Andreas: Corti is a Copenhagen-based artificial intelligence (AI) platform that uses machine learning to provide emergency medical personnel with life-saving diagnostic assistance.

By applying speech recognition and analyzing audio, language, dialect, and background noise during a live emergency 911 call, Corti’s AI technology detects critical illnesses – such as cardiac arrests – in real-time, accelerating the diagnostic process and response strategies for emergency dispatchers.

How Corti Works:

  • During an emergency call, data is processed through Corti’s deep neural networks in real-time. Corti analyzes symptom descriptions, tone of voice, breathing patterns, and everything a patient says and shares, and finds important patterns by comparing it to the millions of emergency calls that the platform has already analyzed, meaning it continually learns over time

  • Corti acts as a digital assistant for the dispatcher handling the call, providing them with clear-cut assistance, suggesting the best questions to ask, and making recommendations for triaging patients

  • Corti increases efficiency and accuracy, allowing emergency departments to elevate their call-handling and achieve better results

Tamara: How do you see the AI/data analytics/predictive analysis industry evolving in the future?

Andreas: We hope to see some big applied AI use cases for core AI / machine learning companies, that move research from academia to a concrete, widespread use case.

Tamara: How do you see your products/services evolving going forward?

Andreas: Corti is in ongoing collaborations with other potential partners, with expansion into new markets to be announced later this year.

Tamara: How does AI, particularly your product/service, bring goodness to the world? Can you explain how you help people?

Andreas: With state-of-art machine learning technology, which enhances over time, Corti wants to advance the healthcare sector – and support emergency service call centers – by improving the speed and accuracy of diagnostics. This is achieved even when there is background noise, and regardless of whether the call is made by the patient themselves or another individual close to them.

The issue has previously been handled by emergency dispatchers on the phone, where they have to rely only on their own knowledge, handling more or less the worst days of people’s lives with no tools to do so. This is often made even more difficult when having to make sense of symptoms relayed by a panicked friend or relative. Emergency dispatchers have a tough job assuring callers while also trying to ask questions that could save the patient’s life. On top of this, they must remember to ask whoever is on the phone for the address of the incident to ensure the ambulance en route is headed to the right place.

Copenhagen EMS (Emergency Medical Services), which provides immediate care to people with acute illness or injury, has implemented Corti on the official emergency number 112, utilizing its AI to detect cardiac arrest cases faster and more accurately.
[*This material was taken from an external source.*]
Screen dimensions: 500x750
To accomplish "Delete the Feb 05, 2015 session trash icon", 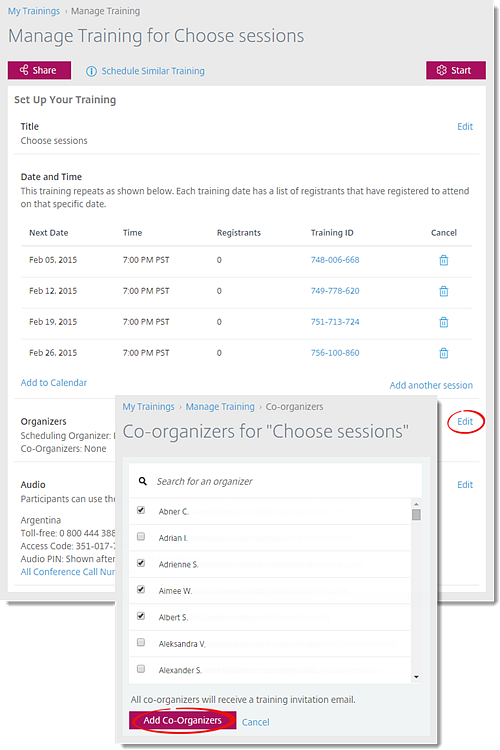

Previously, dispatchers could only recognize cardiac arrest from descriptions over the phone around 73% of the time but, in an early, small-scale study, the machine learning model knew the calls were reporting cardiac arrest 95% of the time.

Tamara: What are the 3-5 things that most excite you about AI? Why? (industry specific)

Andreas: We are most excited about the possibilities for voice integrations in the emergency medical space. According to research, less than 50% of verbal information delivered at handoffs by ambulance crews was accurately retained by emergency dispatch staff. Voice-activated AI assistants can help staff retain information to get patients into the right treatment, faster, and alleviate the pitfalls of misdiagnosis early on.

Tamara: Over the next three years, name at least one thing that we can expect in the future related to AI?

Andreas: We look forward to seeing the amazing applications of AI augmentation done in real-time, to assist people as they perform a task.